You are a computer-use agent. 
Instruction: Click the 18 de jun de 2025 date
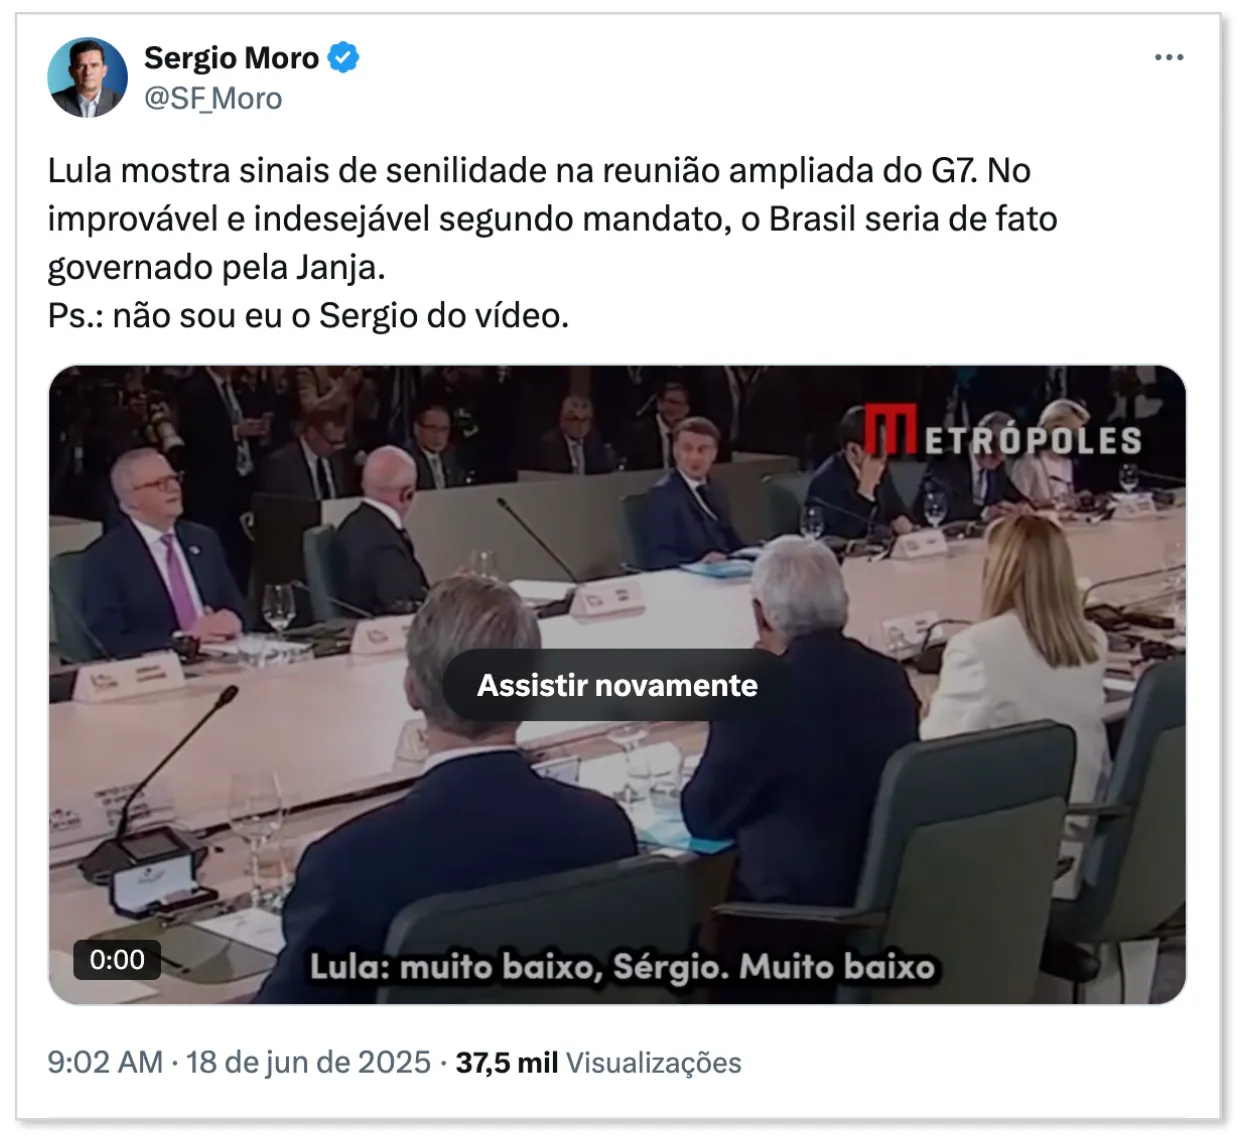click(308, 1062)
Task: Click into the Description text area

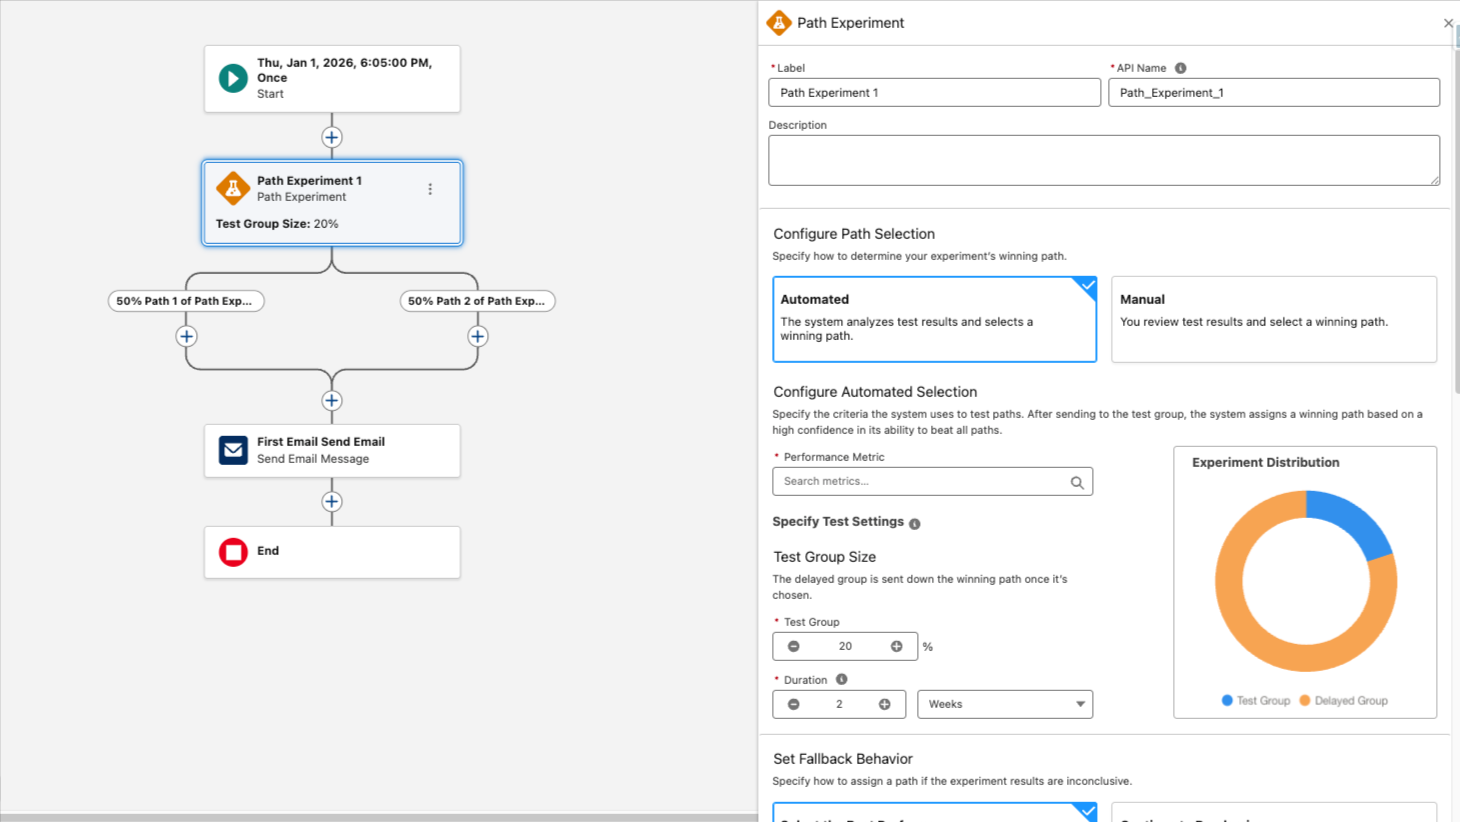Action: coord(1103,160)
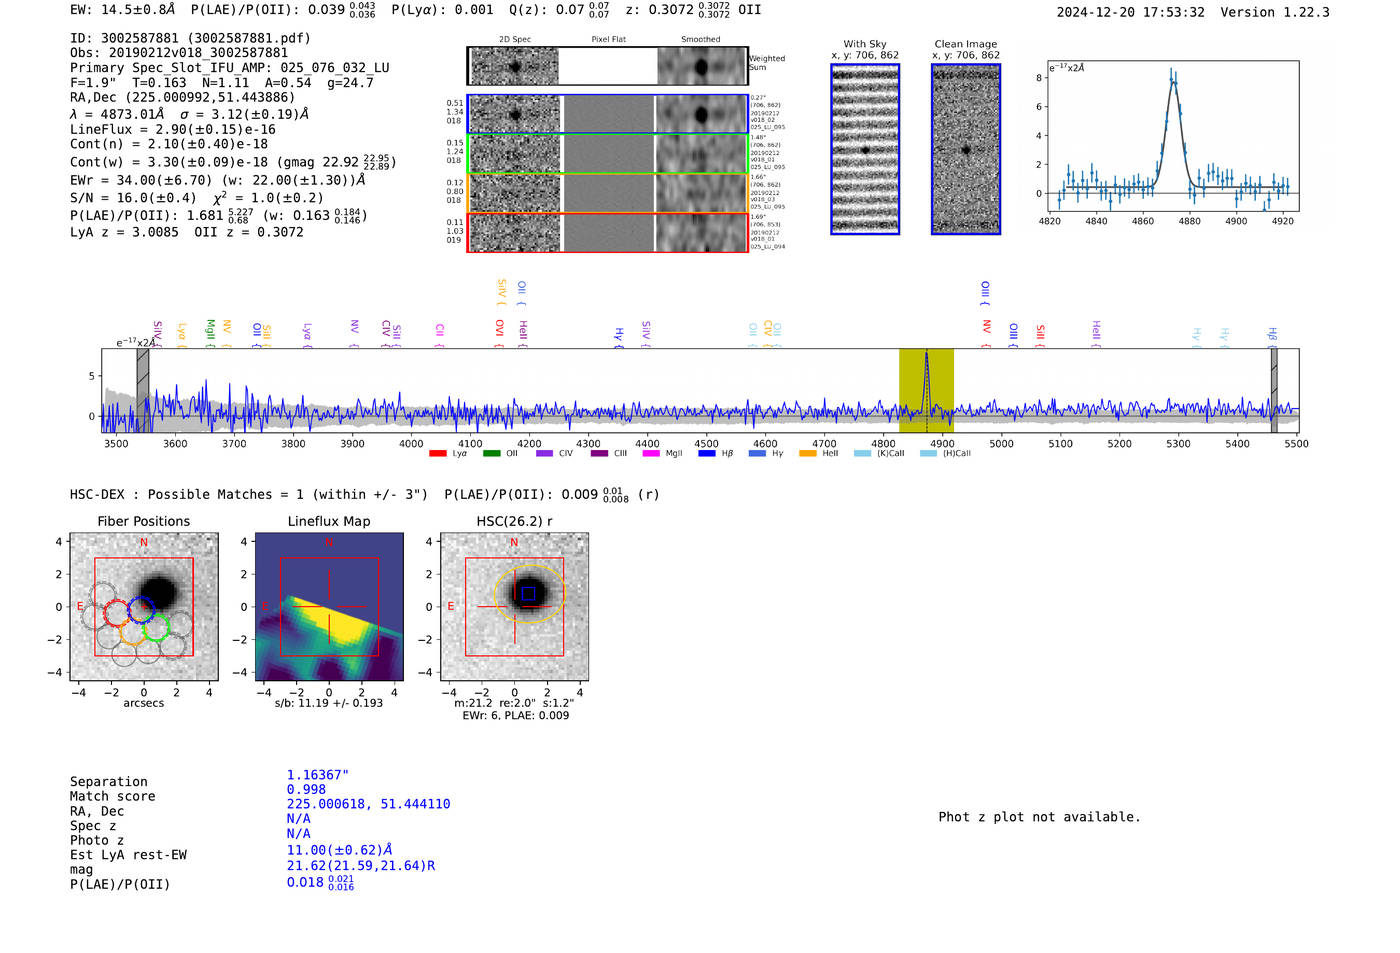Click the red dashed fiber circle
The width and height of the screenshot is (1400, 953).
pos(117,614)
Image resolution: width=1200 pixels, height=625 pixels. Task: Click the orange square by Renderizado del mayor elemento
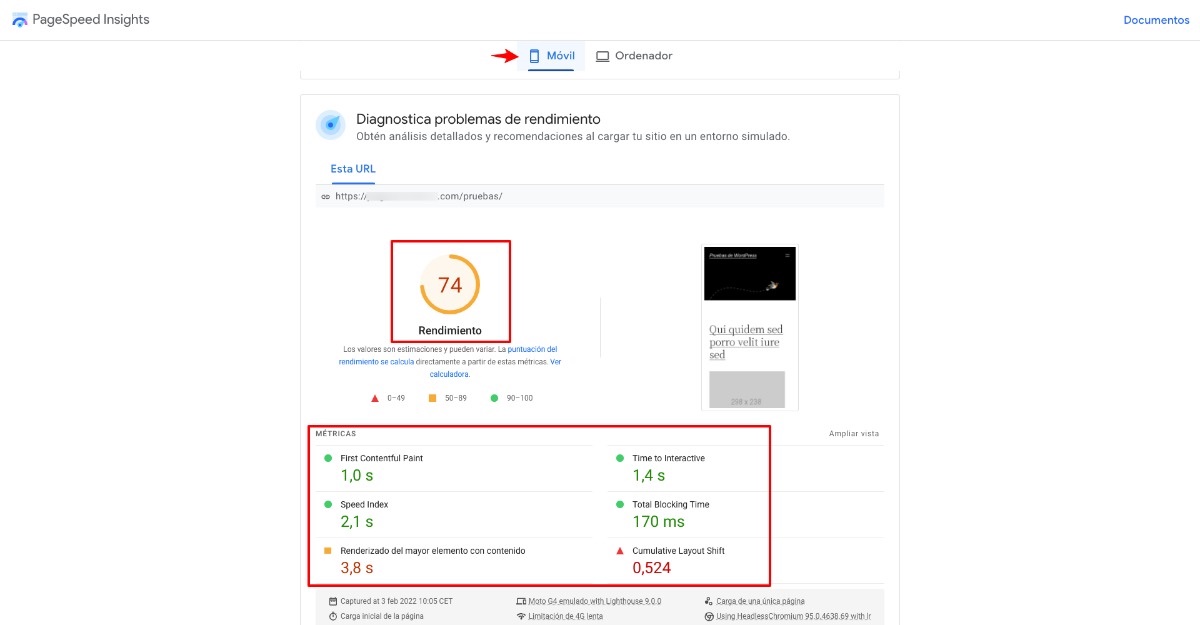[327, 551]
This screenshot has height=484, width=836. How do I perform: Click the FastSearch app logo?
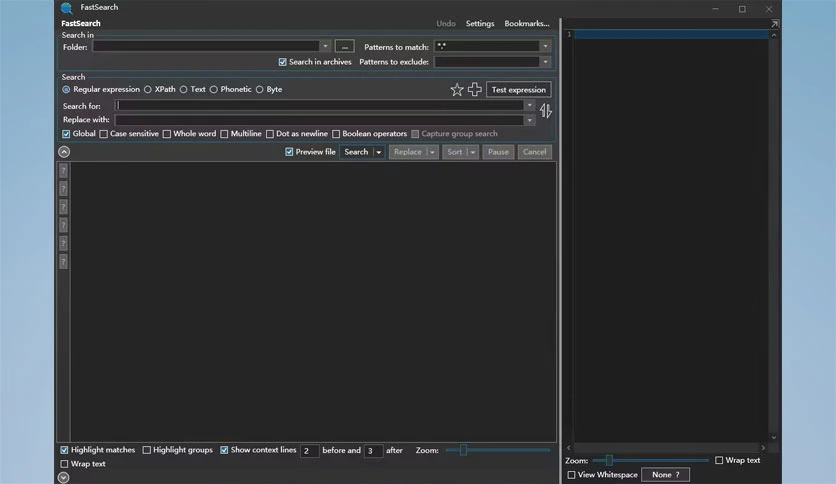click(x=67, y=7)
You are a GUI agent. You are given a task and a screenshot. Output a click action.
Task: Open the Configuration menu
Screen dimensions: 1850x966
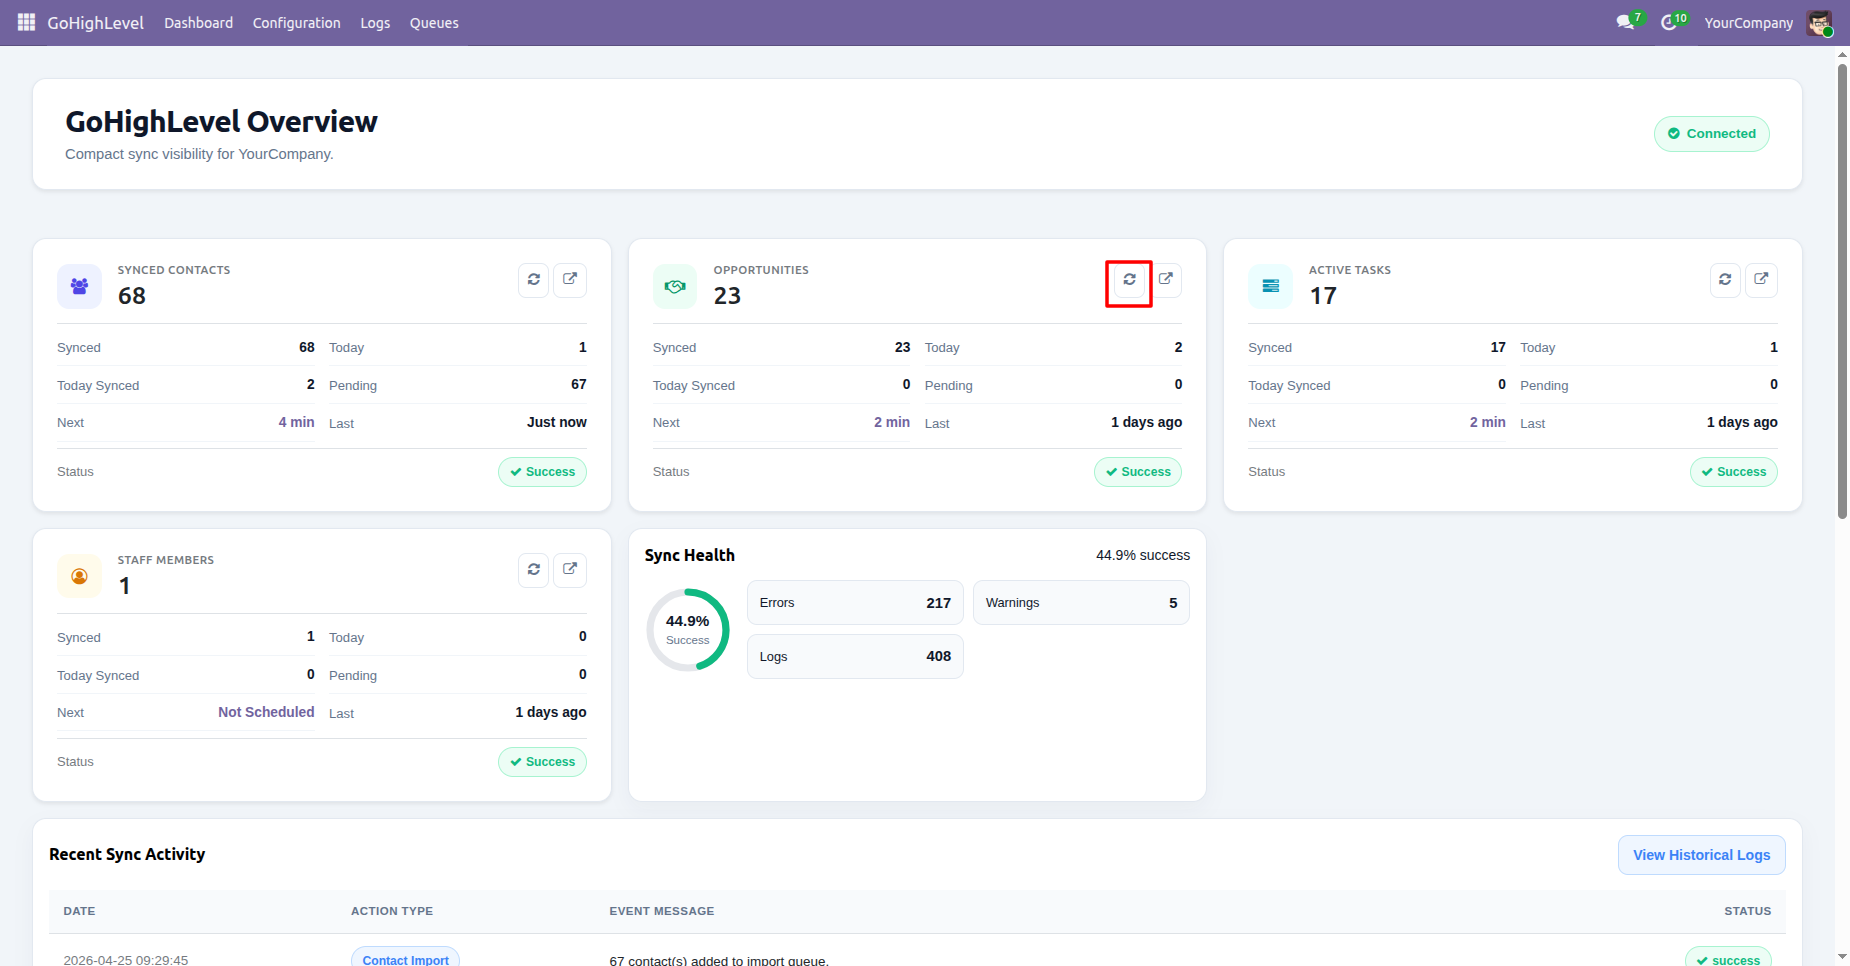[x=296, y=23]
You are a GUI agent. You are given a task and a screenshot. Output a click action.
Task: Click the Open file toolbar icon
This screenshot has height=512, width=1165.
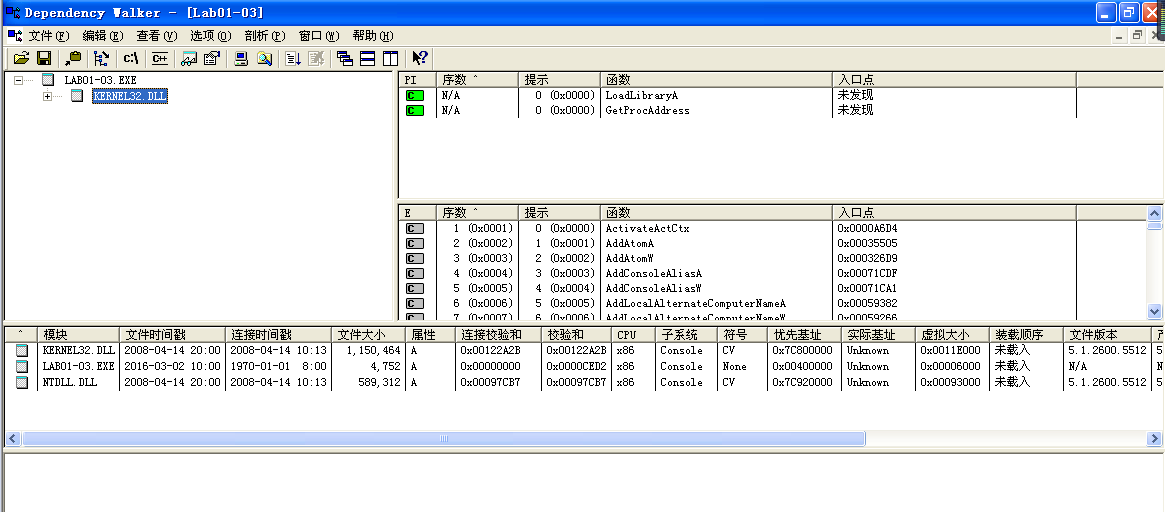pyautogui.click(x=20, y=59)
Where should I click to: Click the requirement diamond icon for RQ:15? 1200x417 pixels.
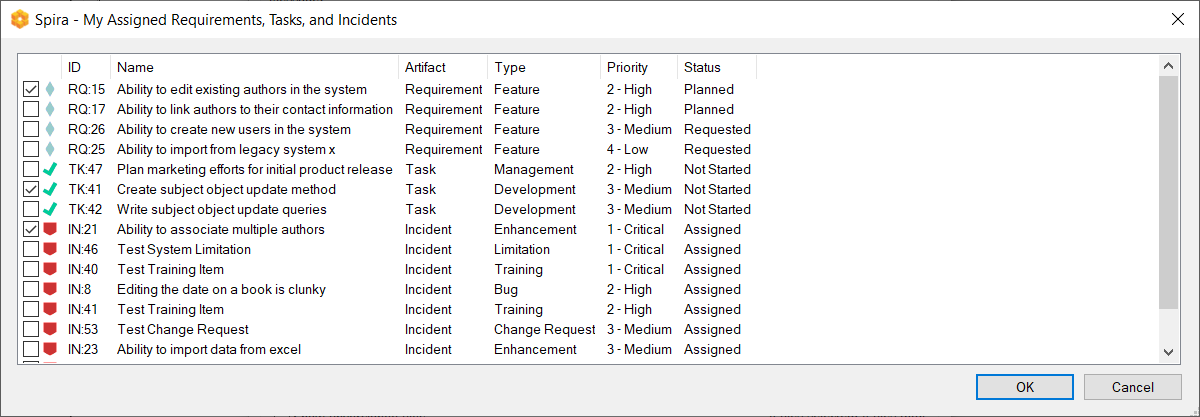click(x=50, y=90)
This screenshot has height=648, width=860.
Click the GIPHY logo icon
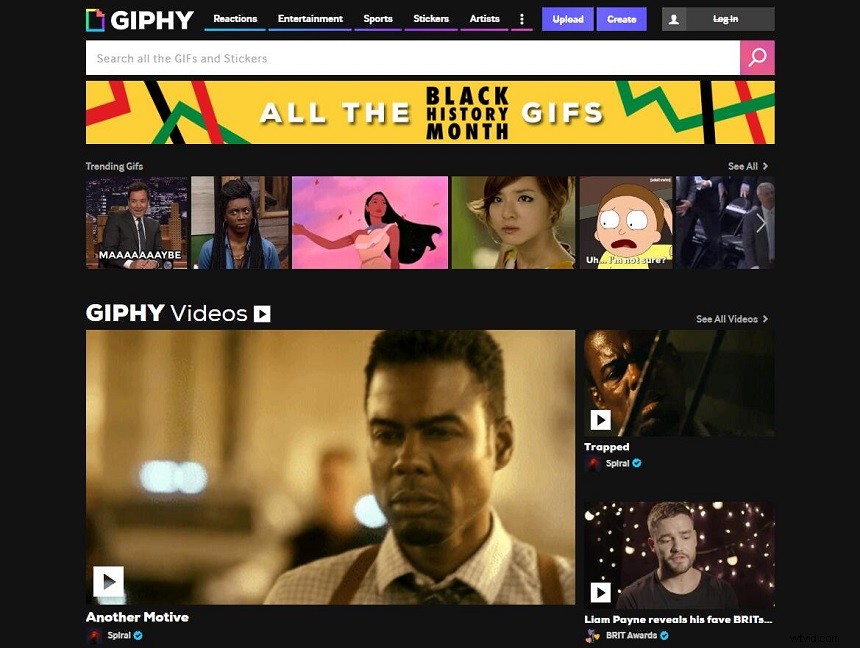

HOW TO COMPLETE THIS TASK ::
Respond with the count of lines above holding the string "Open", and leave out everything else.

ANSWER TO THE EXERCISE ::
2